Is there any tools for identifying, and merging non exact duplicates in MySQL tables?
I have a large data set with many duplicates like:
1348, Auto Motors, 12 Long Road, etc
48264, Auto Mtors, 12 Log Road, etc
82743, Ato Motoers, 12 Lng Road, etc
83821, Auto Motors, 13 Long Road, etc
92743, Auto Motors, 11 Long Road, etc
There are many tables needed to be merged like:
There is about 100,000 rows, and 30-40 columns to match on each row (joined tables).
So, anyone know of a tool for sorting this out? I already have MySQL, PHP installed. I have/can use(d) MongoDB, and Solr before if they would help. And I am open to installing other software if needed.
Alternatively what kind of queries should I run if I cannot find a tool to handle this.

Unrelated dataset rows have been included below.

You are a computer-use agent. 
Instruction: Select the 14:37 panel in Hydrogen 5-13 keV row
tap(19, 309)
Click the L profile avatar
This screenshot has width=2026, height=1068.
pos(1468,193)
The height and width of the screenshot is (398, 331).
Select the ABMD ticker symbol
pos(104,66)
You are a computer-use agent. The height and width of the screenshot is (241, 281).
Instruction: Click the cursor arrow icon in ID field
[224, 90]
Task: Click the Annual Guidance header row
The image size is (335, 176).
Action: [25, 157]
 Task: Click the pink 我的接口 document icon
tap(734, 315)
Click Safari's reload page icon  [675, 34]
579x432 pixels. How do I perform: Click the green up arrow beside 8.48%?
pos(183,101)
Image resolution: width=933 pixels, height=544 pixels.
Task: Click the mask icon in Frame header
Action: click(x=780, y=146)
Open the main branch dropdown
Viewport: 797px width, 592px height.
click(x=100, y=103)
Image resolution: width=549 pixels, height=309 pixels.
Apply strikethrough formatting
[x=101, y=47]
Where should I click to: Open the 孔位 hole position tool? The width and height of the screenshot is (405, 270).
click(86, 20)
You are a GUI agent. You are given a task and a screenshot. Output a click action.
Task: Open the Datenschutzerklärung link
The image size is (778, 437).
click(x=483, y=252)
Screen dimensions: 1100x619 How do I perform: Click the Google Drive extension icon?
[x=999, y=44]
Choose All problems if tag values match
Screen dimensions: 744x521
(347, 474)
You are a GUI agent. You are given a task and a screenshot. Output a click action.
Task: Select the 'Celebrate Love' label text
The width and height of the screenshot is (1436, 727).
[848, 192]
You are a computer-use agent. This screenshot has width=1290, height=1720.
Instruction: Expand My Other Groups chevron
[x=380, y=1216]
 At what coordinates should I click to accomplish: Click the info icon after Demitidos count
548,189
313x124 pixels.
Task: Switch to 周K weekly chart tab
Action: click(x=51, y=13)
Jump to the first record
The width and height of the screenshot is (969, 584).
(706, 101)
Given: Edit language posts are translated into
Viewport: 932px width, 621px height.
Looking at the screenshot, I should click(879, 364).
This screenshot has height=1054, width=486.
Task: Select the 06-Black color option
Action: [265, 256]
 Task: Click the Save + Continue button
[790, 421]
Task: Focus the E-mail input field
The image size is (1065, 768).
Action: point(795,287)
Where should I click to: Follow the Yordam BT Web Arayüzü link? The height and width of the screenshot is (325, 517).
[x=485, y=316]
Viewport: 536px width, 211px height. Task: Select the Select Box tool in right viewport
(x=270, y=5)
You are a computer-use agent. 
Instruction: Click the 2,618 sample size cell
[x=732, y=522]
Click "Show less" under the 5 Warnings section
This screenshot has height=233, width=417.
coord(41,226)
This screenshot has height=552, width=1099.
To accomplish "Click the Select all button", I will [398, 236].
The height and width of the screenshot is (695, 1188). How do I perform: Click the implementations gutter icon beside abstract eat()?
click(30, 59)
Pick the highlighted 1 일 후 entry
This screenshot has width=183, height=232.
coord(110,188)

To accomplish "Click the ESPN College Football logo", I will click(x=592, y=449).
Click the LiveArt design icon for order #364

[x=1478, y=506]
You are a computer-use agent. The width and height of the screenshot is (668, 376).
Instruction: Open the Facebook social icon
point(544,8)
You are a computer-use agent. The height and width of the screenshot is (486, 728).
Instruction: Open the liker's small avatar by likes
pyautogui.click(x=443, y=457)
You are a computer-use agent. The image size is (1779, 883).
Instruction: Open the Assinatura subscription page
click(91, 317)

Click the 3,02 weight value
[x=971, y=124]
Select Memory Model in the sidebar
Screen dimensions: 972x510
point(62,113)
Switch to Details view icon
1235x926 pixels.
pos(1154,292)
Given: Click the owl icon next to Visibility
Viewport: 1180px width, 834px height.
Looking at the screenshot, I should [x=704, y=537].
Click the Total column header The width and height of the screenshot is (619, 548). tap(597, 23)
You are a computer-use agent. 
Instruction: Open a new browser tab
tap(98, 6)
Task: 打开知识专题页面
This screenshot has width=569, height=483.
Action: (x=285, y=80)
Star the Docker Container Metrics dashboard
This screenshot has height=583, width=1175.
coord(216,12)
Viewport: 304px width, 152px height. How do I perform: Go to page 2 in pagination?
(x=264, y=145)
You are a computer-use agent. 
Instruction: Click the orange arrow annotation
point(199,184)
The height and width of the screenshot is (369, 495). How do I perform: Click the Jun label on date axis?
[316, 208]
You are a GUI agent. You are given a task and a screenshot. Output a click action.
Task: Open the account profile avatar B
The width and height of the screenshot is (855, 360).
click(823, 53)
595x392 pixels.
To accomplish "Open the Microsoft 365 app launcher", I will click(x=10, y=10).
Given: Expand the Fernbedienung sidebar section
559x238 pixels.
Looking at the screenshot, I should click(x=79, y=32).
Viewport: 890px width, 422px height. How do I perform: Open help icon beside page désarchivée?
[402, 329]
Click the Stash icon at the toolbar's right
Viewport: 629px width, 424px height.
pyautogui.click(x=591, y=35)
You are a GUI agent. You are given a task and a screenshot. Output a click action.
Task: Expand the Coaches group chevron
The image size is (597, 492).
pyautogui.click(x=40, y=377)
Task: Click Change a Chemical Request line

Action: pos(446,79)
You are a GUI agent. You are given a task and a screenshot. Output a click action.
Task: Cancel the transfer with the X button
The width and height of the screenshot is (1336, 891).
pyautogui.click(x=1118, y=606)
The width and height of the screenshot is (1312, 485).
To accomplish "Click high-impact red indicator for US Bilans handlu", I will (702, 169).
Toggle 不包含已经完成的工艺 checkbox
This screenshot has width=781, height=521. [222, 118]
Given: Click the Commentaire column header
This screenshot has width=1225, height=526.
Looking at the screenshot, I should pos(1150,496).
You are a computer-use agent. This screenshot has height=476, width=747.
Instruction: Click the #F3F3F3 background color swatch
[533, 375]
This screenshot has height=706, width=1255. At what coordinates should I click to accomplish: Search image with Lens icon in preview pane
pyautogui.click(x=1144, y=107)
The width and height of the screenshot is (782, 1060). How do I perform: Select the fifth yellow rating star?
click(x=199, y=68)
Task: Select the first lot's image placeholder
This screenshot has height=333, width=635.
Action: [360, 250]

A simple find all duplicates
wont work because they are not exact.
Doing wildcard like searches would be extremely slow for all the different combinations I would need to try.
Using a Oliver
or Levenshtein
(MySQL) may work, and there is too much data to pull into PHP (also probably extremely slow).
You have data that requires massaging. I don't think this is something you can do entirely in sql.
Google Refine is a great tool for massaging. I would load the data in Refine first, clean it up, then import into your relational database.